Difference between high speed steel drill and tungsten steel drill

High-speed steel bit grade (HSS) is a tool steel with high hardness, high wear resistance, and high heat resistance, also known as wind steel or front steel, which means that it can be hardened even when cooled in the air during quenching, and is very sharp—also known as white steel.

The material of high-speed steel drill bit is a kind of alloy steel with complex composition, which contains carbide-forming elements such as tungsten, molybdenum, chromium, vanadium, and cobalt. The total amount of alloying elements is about 10~25%.
It can still maintain high hardness under high heat generated by high-speed cutting (about 500 ℃), and the HRC can be above 60. This is the most essential characteristic of high-speed steel – red hardness.

After quenching and low-temperature tempering, carbon tool steel has high hardness at room temperature.

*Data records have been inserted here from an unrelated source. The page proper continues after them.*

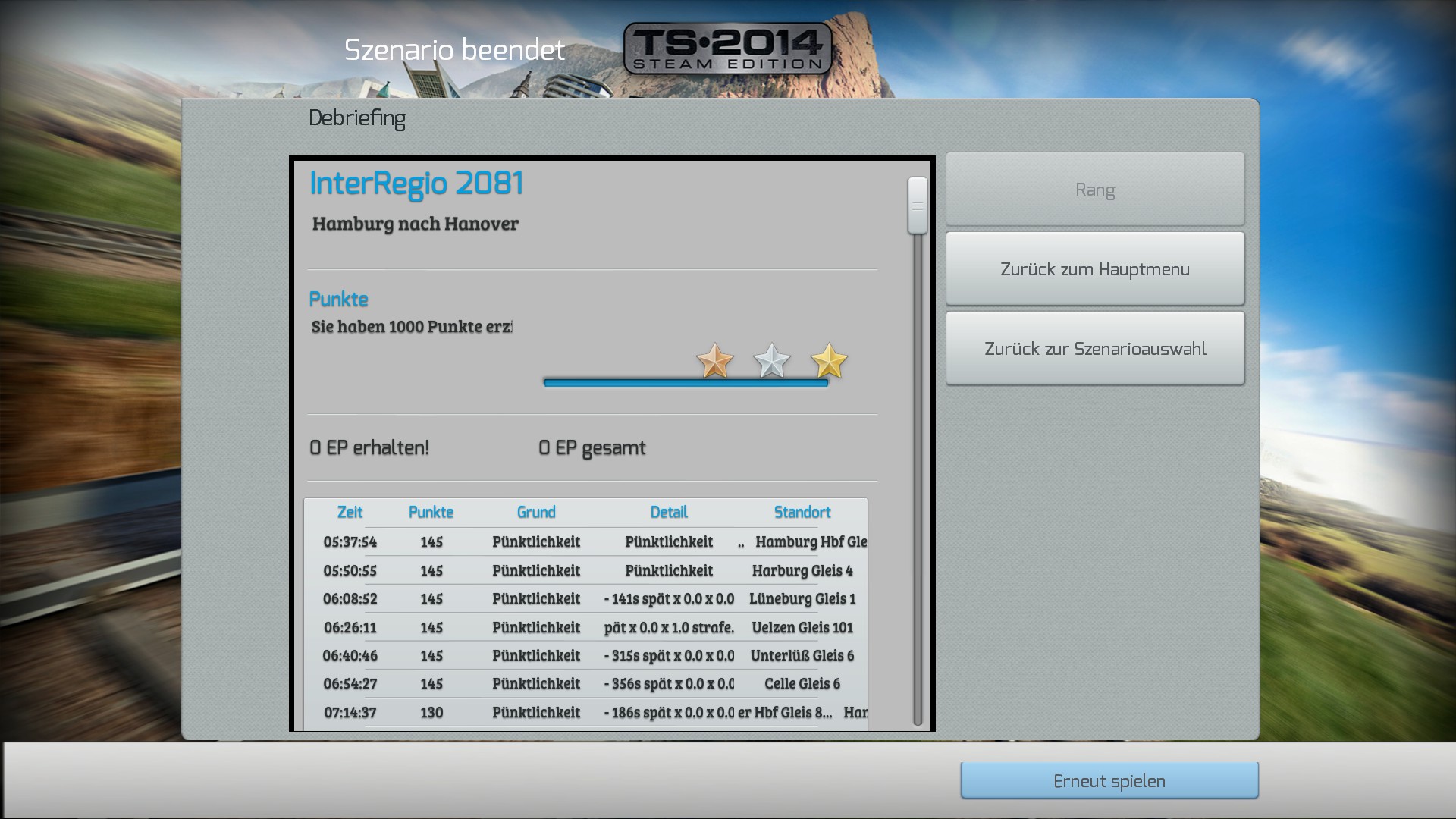This screenshot has height=819, width=1456.
Task: Click the Punkte column header
Action: pos(431,513)
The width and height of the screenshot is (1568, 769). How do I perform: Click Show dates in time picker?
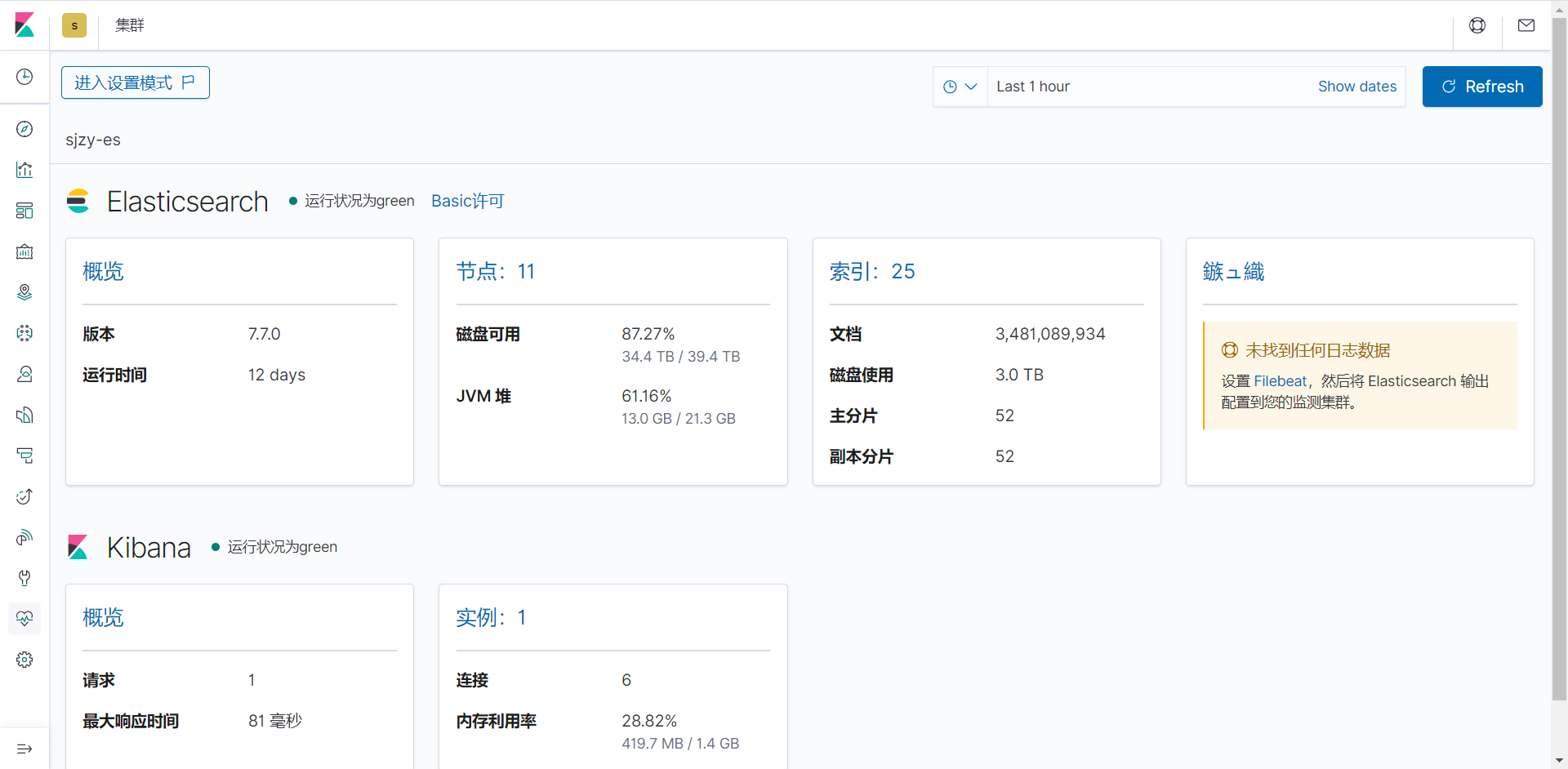pyautogui.click(x=1356, y=86)
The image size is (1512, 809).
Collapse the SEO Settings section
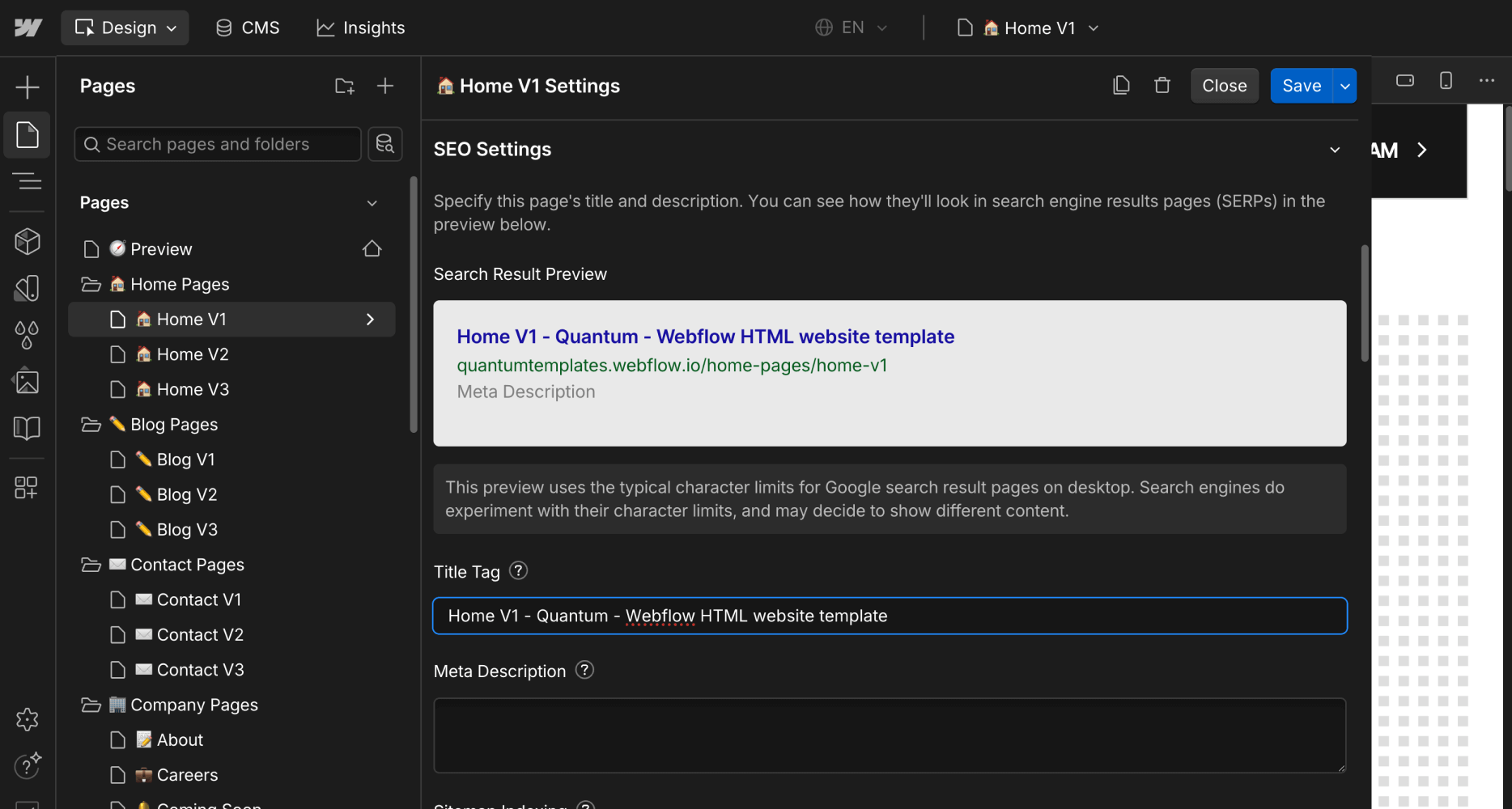pos(1334,150)
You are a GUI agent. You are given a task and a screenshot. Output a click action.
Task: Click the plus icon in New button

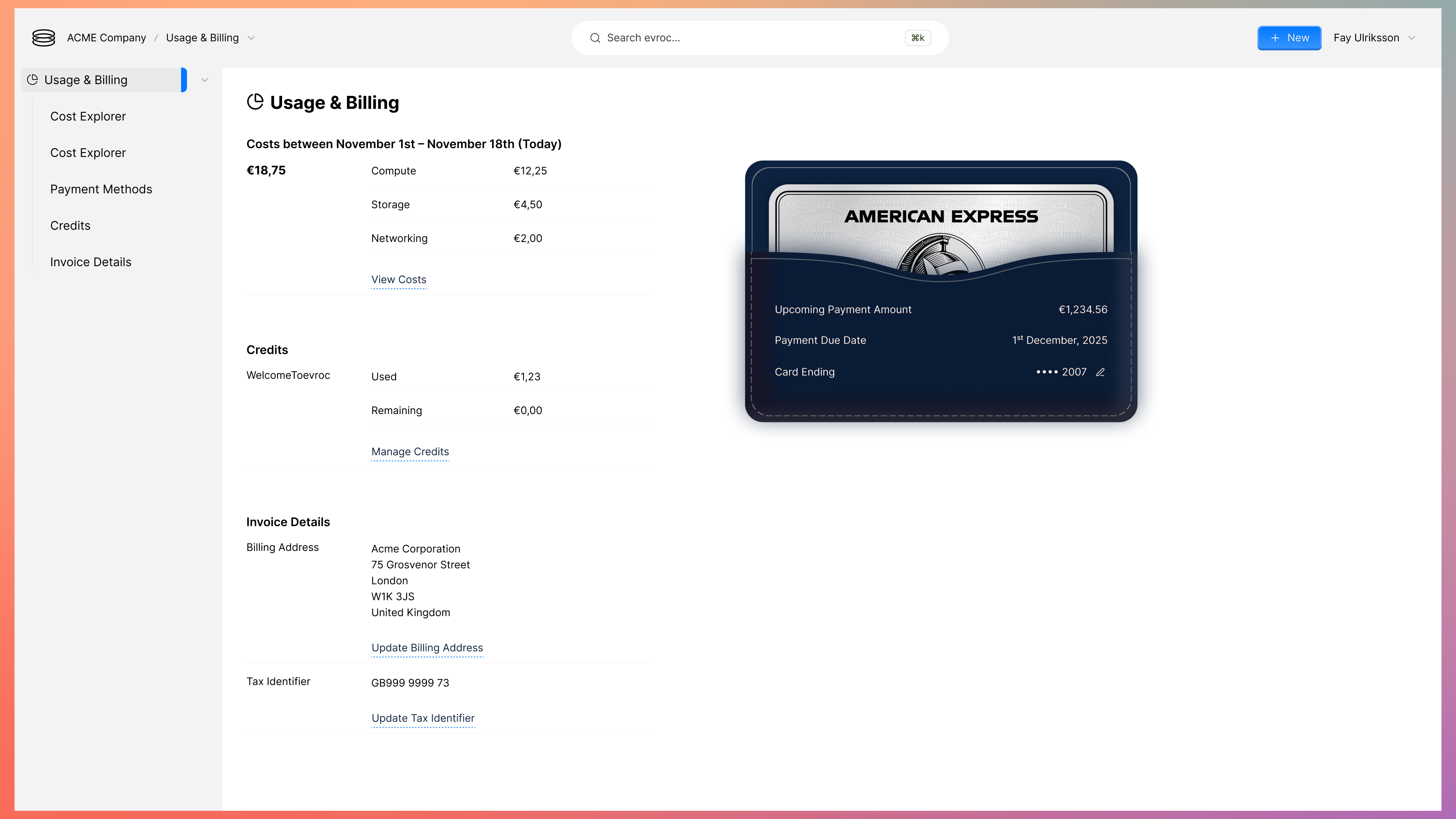[x=1275, y=38]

Still, when the temperature is higher than 200 °C, the hardness drops sharply, and the hardness at 500 °C has dropped to a similar level to the annealed state. , completely lost the ability to cut metal,
This limits the use of carbon tool steel to make cutting tools. High-speed steel makes up for the fatal shortcomings of carbon tool steel due to its good red hardness.

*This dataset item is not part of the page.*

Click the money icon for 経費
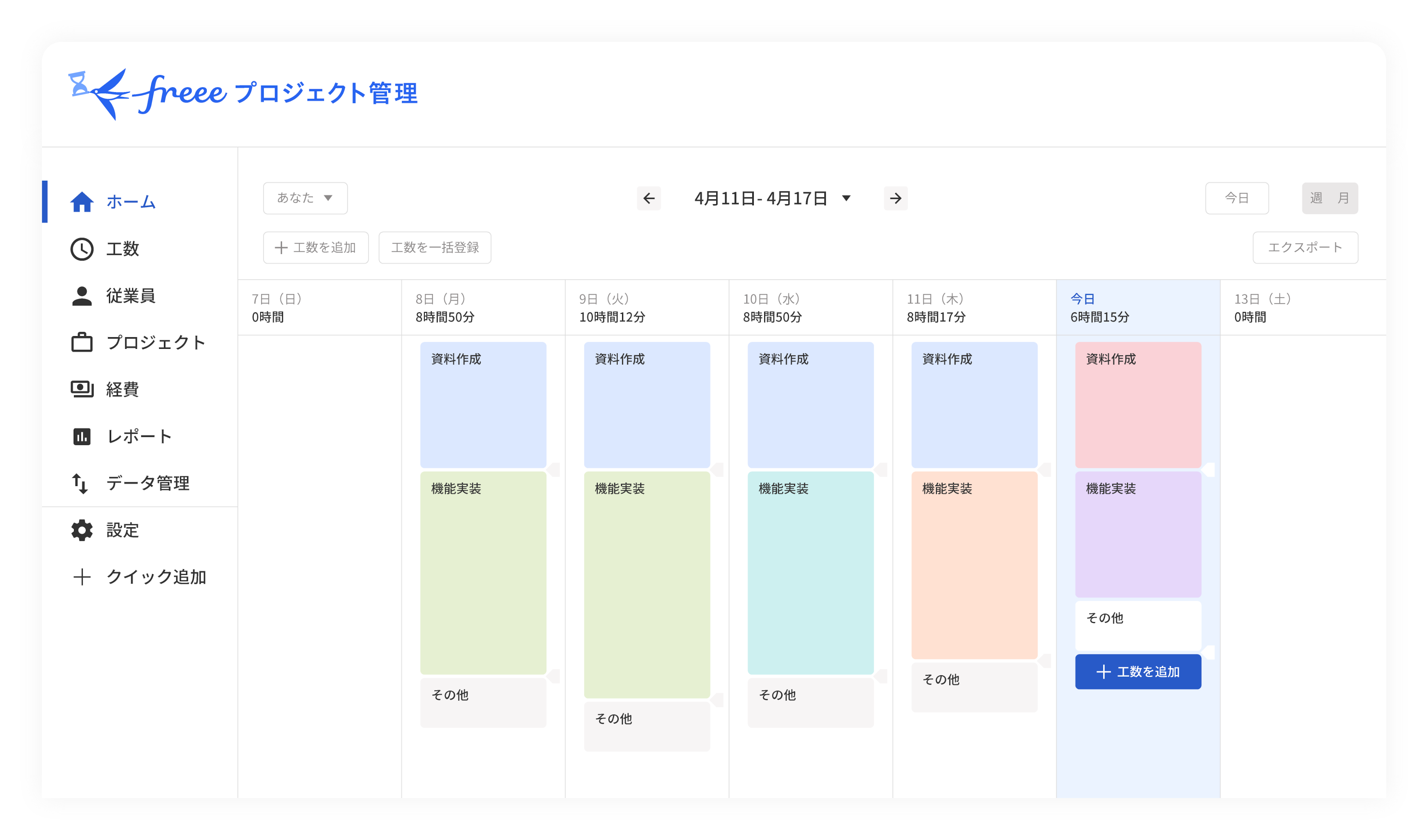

High-speed steel drills are mainly used to manufacture complex thin-edged and impact-resistant metal cutting tools, as well as high-temperature bearings and cold extrusion dies, such as turning tools, drills, hob, machine saw blades and high-demand dies.

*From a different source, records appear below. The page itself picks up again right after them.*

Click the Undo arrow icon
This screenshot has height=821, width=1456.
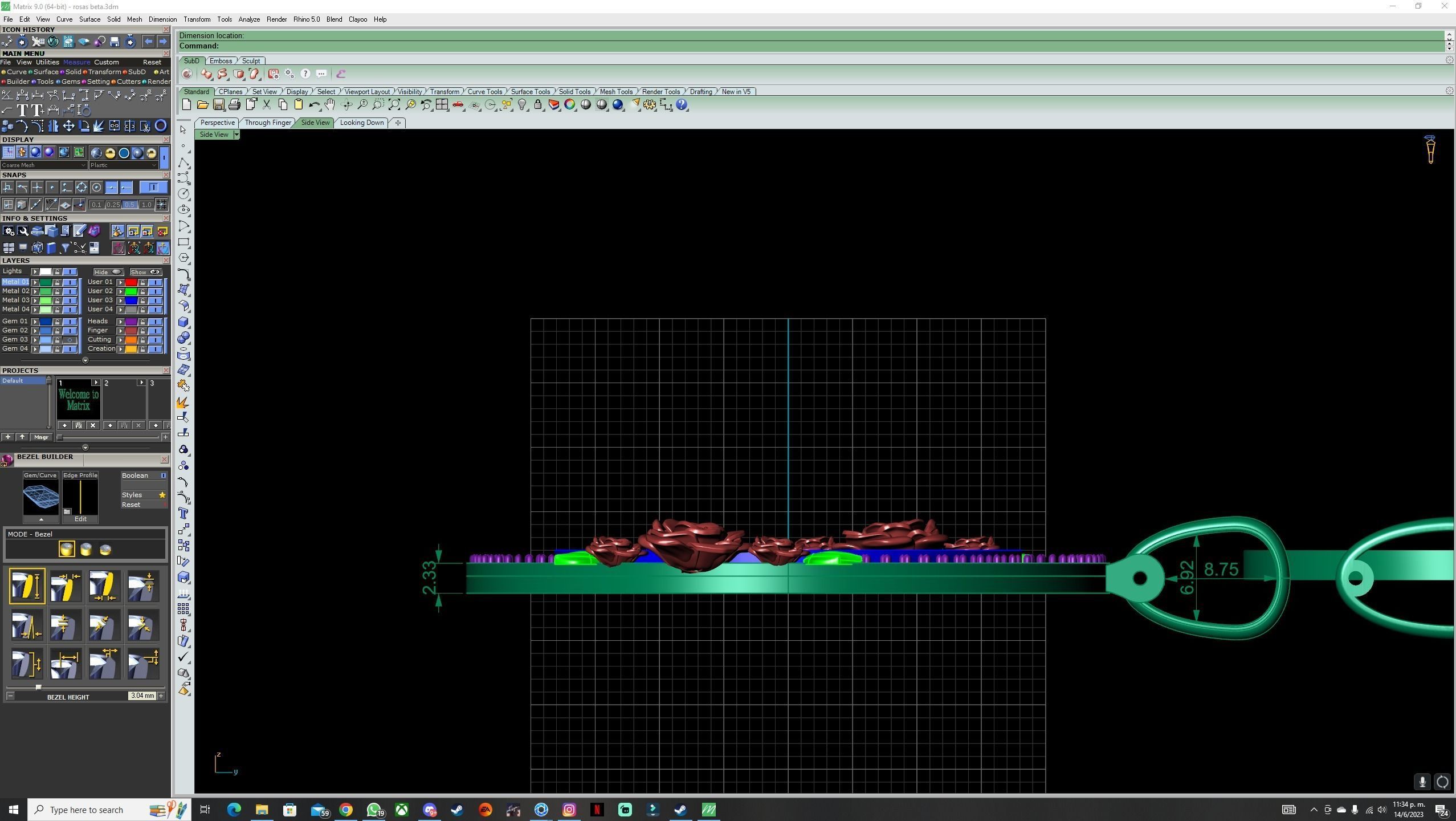click(x=313, y=105)
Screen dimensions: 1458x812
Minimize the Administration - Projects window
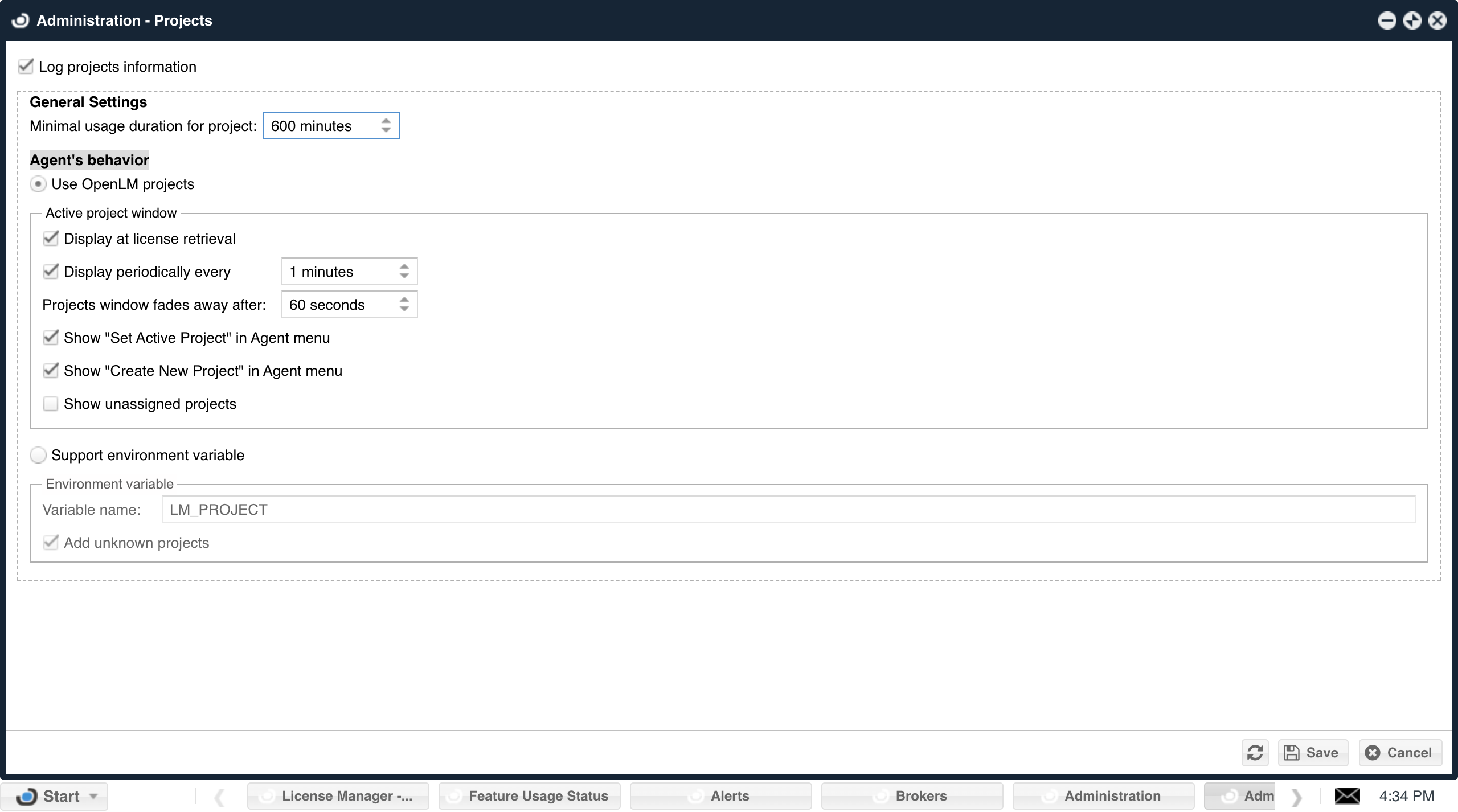click(1387, 20)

Tungsten steel drill bit material (hard alloy) has a series of excellent properties such as high hardness, wear resistance, good strength and toughness, heat resistance, and corrosion resistance, especially its high hardness and wear resistance, even at a temperature of 500 ° C It remains unchanged at 1000°C and still has a high hardness at 1000°C.

The main components of tungsten carbide drill bits are tungsten carbide and cobalt, which account for 99% of all components, and 1% are other metals, so they are called tungsten steel, also known as cemented carbide, and are considered to be the teeth of modern industry.

Tungsten steel is a sintered composite material composed of at least one metal carbide. Tungsten carbide, cobalt carbide, niobium carbide, titanium carbide, and tantalum carbide are common components of tungsten steel. The grain size of the carbide component (or phase) is typically between 0.2-10 microns, and the carbide grains are held together using a metallic binder. Binder metals are generally iron group metals, commonly used as cobalt and nickel. Therefore, there are tungsten-cobalt alloys, tungsten-nickel alloys, and tungsten-titanium-cobalt alloys.

The sintering molding of tungsten steel drill bit material is to press the powder into a billet, then heat it to a certain temperature (sintering temperature) in a sintering furnace, keep it for a certain time (holding time), and then cool it down, to obtain the tungsten steel with the required properties. Material.